Fourteen days after myeloablation the patient has successfully engrafted and the patient is clinically well. Although bone marrow transplants have been performed in Cape Town for the last 20 years, it is an important milestone for KZN. Until a few years ago while Cape Town and Johannesburg had modern units, leukaemia patients in KZN were being managed in the veranda of open wards at King Edward Hospital. Dozens of patients died as they could not afford to go to Cape Town for transplants or died while awaiting transplantation.
Journalists are invited for photo opportunities and interaction with the specialist team that managed the patient as she is being discharged from Inkosi Albert Luthuli Central Hospital (Clinical Haematology Unit) on Thursday, 30 June 2011, at 11h00.

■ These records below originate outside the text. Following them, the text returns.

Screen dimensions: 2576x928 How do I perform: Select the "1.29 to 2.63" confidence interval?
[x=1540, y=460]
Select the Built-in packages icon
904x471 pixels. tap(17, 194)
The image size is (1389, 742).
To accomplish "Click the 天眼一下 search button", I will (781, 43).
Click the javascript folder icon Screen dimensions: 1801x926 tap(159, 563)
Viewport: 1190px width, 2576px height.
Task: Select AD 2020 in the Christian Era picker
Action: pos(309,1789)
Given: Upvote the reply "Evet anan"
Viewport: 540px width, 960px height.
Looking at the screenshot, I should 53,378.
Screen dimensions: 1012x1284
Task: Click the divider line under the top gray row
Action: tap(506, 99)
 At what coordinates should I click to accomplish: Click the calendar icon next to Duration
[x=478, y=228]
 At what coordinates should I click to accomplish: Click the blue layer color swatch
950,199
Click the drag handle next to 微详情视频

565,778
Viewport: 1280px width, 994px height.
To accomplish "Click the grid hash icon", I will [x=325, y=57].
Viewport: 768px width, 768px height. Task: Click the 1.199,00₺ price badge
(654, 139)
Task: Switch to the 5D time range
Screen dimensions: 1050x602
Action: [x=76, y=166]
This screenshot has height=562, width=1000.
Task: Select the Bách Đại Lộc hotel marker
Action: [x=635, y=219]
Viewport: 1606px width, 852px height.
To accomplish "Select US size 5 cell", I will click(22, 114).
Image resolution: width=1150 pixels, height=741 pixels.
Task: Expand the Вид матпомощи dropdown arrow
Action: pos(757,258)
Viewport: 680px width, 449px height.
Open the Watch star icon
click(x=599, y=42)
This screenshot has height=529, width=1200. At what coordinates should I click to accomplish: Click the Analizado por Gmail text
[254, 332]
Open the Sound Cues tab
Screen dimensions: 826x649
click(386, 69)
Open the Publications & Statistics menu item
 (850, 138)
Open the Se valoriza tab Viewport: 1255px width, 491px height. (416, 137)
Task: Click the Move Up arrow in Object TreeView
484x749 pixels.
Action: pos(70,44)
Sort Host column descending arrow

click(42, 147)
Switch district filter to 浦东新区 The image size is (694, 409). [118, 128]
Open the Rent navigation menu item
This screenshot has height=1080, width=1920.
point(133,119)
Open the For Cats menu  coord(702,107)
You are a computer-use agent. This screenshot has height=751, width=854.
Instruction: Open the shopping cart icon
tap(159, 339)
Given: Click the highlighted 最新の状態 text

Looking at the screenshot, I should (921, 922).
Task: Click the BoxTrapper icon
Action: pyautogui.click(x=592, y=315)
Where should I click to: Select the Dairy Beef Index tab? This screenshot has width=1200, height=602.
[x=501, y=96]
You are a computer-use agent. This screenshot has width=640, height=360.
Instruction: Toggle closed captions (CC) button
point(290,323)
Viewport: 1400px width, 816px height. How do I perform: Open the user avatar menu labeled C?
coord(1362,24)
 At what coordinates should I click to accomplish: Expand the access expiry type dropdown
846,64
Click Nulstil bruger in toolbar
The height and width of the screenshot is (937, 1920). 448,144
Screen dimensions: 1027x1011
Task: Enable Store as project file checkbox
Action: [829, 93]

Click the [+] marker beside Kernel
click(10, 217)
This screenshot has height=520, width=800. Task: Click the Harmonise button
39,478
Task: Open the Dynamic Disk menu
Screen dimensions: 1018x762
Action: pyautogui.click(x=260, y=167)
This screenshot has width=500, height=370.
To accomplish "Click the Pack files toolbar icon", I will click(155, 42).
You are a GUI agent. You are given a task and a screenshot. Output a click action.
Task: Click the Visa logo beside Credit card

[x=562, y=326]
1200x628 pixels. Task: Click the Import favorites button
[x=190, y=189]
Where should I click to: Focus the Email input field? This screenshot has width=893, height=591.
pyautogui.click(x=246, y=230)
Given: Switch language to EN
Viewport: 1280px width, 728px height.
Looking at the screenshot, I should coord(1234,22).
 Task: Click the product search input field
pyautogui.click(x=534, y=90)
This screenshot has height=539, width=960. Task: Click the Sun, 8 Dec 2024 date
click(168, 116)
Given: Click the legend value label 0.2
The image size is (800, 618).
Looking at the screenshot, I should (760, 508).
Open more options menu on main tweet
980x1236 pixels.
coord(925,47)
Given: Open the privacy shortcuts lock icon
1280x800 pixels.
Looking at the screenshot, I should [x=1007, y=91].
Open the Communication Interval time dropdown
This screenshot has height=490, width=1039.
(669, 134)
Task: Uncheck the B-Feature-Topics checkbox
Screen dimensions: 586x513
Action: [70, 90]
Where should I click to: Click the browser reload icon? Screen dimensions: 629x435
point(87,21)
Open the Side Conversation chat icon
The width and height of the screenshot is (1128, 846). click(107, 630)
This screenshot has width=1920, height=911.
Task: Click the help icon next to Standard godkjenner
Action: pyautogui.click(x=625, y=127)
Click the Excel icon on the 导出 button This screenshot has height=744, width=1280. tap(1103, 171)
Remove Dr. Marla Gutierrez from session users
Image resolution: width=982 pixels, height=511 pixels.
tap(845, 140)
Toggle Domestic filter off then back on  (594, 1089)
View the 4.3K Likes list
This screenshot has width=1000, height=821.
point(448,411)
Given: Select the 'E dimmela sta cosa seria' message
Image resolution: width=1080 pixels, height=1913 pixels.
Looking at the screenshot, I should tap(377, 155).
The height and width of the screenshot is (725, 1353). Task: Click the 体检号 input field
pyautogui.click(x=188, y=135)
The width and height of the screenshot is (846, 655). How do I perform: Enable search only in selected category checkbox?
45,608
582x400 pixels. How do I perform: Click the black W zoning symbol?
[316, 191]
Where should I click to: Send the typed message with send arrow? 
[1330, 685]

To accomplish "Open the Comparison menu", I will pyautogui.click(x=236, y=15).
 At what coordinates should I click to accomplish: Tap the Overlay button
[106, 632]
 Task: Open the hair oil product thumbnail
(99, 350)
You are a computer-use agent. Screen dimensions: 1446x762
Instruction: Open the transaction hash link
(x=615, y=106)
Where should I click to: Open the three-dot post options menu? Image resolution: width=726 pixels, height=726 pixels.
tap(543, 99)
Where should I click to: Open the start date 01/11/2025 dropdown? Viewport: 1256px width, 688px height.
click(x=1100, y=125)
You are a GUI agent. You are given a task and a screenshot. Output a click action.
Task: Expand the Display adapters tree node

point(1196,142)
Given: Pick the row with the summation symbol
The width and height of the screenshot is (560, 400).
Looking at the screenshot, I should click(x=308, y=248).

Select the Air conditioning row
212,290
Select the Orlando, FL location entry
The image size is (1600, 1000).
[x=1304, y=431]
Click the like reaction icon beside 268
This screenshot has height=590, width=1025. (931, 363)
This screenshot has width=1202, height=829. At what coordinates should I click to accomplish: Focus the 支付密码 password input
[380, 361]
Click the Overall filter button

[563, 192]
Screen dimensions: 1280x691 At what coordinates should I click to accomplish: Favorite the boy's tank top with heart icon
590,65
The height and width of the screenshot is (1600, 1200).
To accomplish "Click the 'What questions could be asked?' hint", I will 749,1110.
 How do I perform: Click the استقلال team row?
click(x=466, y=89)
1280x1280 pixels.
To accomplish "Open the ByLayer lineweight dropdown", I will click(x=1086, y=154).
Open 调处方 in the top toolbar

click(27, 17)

"We hope this historic first allogeneic transplant will allow us the opportunity to increase awareness about the potential lifesaving treatment of bone marrow transplantation and, more importantly, highlight the need for more Black donors on the South African Bone Marrow Registry," says Dr Jaimendra P. Singh- Head Clinical Unit: Clinical Haematology and Bone Marrow Transplantation.
Enquiries:
Chris Maxon
Cell: 083 447 2869
Notes: Bone marrow transplantation (BMT) is a relatively new medical procedure being used to treat diseases once thought incurable. Since its first successful use in 1968, BMTs have been used to treat patients diagnosed with leukaemia, aplastic anaemia, lymphomas such as Hodgkin's disease, multiple myeloma, immune deficiency disorders and some solid tumours such as breast and ovarian cancer.
An allergenic bone marrow transplant is a transplant that uses bone marrow from someone else. (An autologous transplant uses the patient’s own bone marrow.) The donor may be a brother or sister, or someone who is completely unrelated.
Allogeneic bone marrow transplants do two things. First, they increase the body’s ability to withstand high doses of chemotherapy, which means more cancer cells can be destroyed. Second, they supply the patient immune cells that can recognise cancer cells and destroy them — this is known as the immune effect. For some diseases, the high doses of chemotherapy are the most important part of treatment whereas with other conditions, it is the immune effect. For most diseases, though, effective treatment depends on careful combination of chemotherapy drugs with the introduction of immune cells.